As a post-doctoral research scientist at Columbia University she was a Damon Runyon Research Foundation grantee from 1991 until 1994 and contributed to a number of key discoveries in p53 biology. Working with Dr. Carol Prives she demonstrated that the mutant forms of p53 found in human cancers were incapable of binding to DNA while the wild-type version of the protein could bind site specifically to DNA (Bargonetti et al., Cell 1991). This result was one of the first indications that the wild-type protein did not promote tumorigenesis, but rather prevented it, i.e. the wild-protein acted as a tumor suppressor. They went on to be the first to show that wild-type p53 could activate transcription from an appropriate template in vitro but the tumor-derived mutant forms of p53 could not and that SV40 T antigen (the main transforming protein encoded by this virus) prevented transactivation by p53 (Farmer et al., Nature, 1992). She was first author on a publication that identified the DNA-binding domain of p53, this region was known to be the site of the vast majority of missense mutations in human cancers (Bargonetti et al., Genes Dev 1992). She was a co-author on the manuscript that showed p53 forms a tetramer (Friedman et al., PNAS, 1993) and used this observation to show that the missense mutant proteins acted in a dominant negative fashion by demonstrating that mixed protein tetramers could not bind DNA (Bargonetti et al., Genes Dev 1993). Her studies also provided an explanation for the physiological role of SV40 T antigen in tumorigenesis, by showing that it bound to p53 and prevented p53's binding to DNA (Bargonetti et al., Genes Dev 1992).

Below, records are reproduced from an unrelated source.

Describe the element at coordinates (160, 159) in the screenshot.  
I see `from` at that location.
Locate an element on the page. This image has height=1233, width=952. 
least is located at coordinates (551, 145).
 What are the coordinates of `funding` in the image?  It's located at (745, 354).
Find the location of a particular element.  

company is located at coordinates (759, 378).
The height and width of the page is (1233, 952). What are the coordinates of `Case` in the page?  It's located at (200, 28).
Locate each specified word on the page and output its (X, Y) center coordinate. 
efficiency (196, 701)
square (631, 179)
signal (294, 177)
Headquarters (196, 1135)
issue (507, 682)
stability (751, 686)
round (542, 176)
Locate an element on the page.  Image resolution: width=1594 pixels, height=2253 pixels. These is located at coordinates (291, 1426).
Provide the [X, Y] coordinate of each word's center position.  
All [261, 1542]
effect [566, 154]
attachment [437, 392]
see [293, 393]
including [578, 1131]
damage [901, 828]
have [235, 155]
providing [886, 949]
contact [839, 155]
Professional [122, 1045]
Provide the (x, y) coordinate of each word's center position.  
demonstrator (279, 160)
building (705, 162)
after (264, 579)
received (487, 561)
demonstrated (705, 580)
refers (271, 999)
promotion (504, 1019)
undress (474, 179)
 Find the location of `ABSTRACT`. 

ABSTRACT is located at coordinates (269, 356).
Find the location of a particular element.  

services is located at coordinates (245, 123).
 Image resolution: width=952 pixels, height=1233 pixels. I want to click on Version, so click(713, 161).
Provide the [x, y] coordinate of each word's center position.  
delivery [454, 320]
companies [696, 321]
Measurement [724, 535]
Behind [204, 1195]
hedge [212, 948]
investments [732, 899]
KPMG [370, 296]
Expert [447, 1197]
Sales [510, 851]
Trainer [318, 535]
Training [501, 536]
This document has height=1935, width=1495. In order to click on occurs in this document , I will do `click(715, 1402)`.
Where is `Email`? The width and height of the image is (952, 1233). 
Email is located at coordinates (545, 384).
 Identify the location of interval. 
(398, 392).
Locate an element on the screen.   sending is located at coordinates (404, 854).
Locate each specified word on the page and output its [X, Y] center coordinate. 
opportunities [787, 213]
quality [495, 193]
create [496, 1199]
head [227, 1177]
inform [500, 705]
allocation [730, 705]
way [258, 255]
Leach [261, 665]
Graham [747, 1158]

At Hunter's Center for the Study of Gene Structure and Function in the Department of Biological Sciences, she and her colleagues are currently working on defining effective ways to kill cancer cells that either have mutant p53 or dysfunctional p53 due to over-expression of the oncogenic protein Mdm2. These events happen in different sub-types of breast cancer as well as in other types of cancers. The work in her laboratory focuses on the molecular signal transduction pathways activated by various chemotherapeutic drugs to bring about differential activation of p53 target genes as well as to activate alternative p53-independent cell death pathways that facilitate killing resistant cancer cells. Presently this work is carried out using human cancer cell line models and with a C. elegans nematode model system. In addition, her research group investigates how an inherited single nucleotide polymorphism (SNP) in the mdm2 gene causes a predisposition to cancer by inactivating the p53 protein by increased production of an Mdm2 protein that remains associated with DNA in cancer cells. She has graduated ten PhD recipients who have worked on projects aimed at understanding mutant p53 gain-of-function activity, elucidating how p53 and Mdm2 function, as well as elucidating mechanisms to induce p53-independent cancer cell death. In addition numerous undergraduate students have worked with Dr. Bargonetti on research projects and she has trained many undergraduates on p53 biology in a combined laboratory and lecture required Biology major course in Molecular Genetics.